País adotará teste de sangue mais rígido para transfusões

Incorporação do NAT é esperada por especialistas há 11 anos, por ser mais preciso e reduzir o nº de resultados 'falso negativo'

Lígia Formenti / BRASÍLIA, O Estado de S.Paulo

12 Novembro 2013 | 02h04

O Ministério da Saúde vai tornar obrigatório o teste NAT no sangue usado para transfusão no País. A decisão foi informada pelo coordenador Guilherme Genovez, que anunciou a assinatura hoje de uma portaria específica. "Vamos ver o que diz o texto. A princípio, temos o que comemorar", afirmou o presidente da Associação Brasileira de Hematologia, Hemoterapia e Terapia Celular (ABHH), Cármino de Souza.

Antiga reivindicação de especialistas, o teste NAT traz mais segurança para o sangue usado em transfusões.
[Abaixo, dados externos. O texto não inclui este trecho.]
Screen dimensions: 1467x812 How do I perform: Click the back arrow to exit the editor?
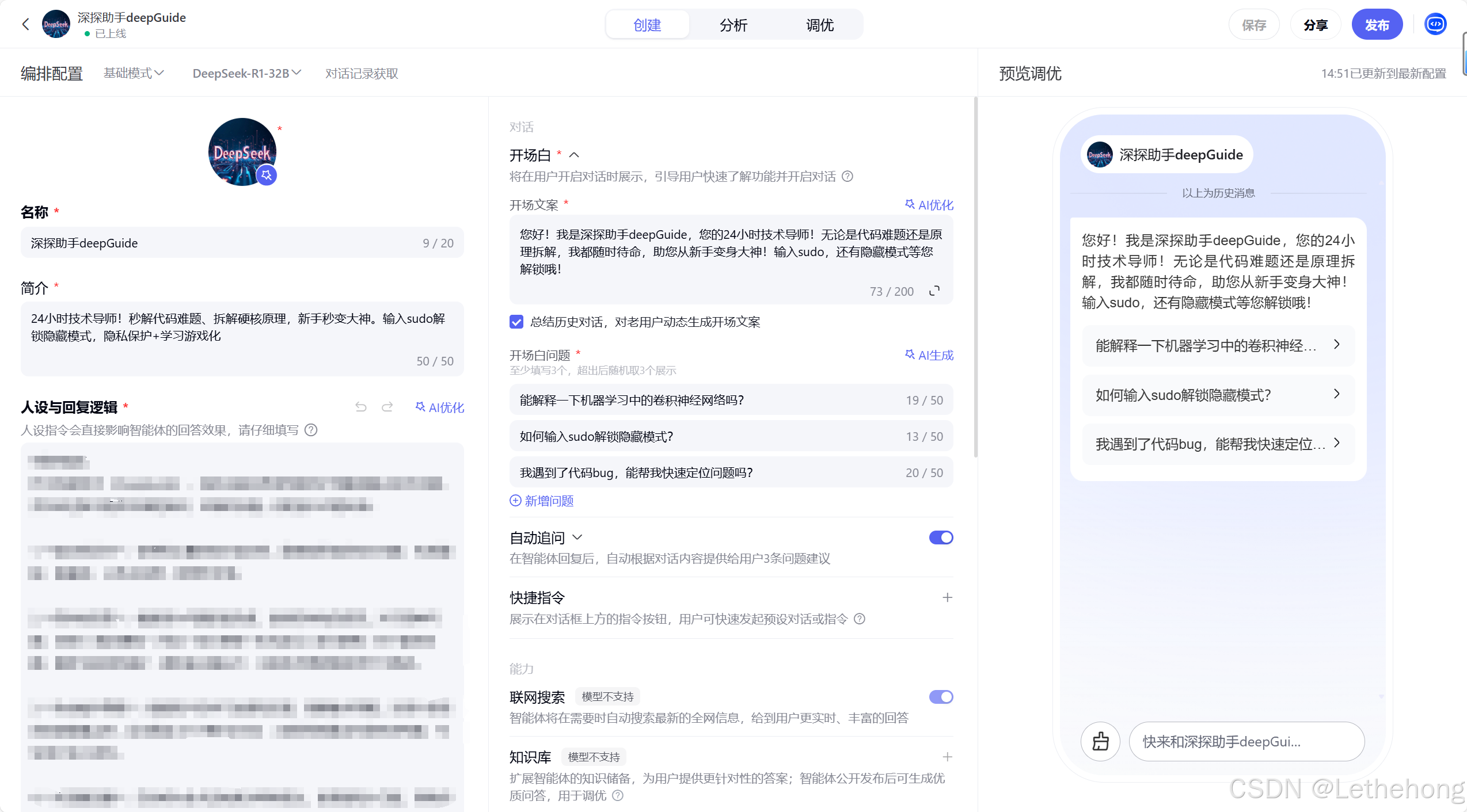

Essa técnica permite identificar até traços de vírus pesquisados - HIV e hepatite C e hepatite B. Algo mais preciso do que a técnica atualmente empregada, que localiza a reação do organismo ao vírus, os anticorpos.

Os exames hoje usados elevam o risco da chamada janela imunológica, período em que o indivíduo já é portador do vírus, mas, como não há anticorpos, o teste dá como resultado o "falso negativo". Souza, no entanto, diz estar apreensivo para saber qual cronograma será exigido para implementação do teste na rede pública e particular.

A incorporação do NAT é esperada por especialistas há 11 anos e anunciada pelo governo há, pelo menos, três.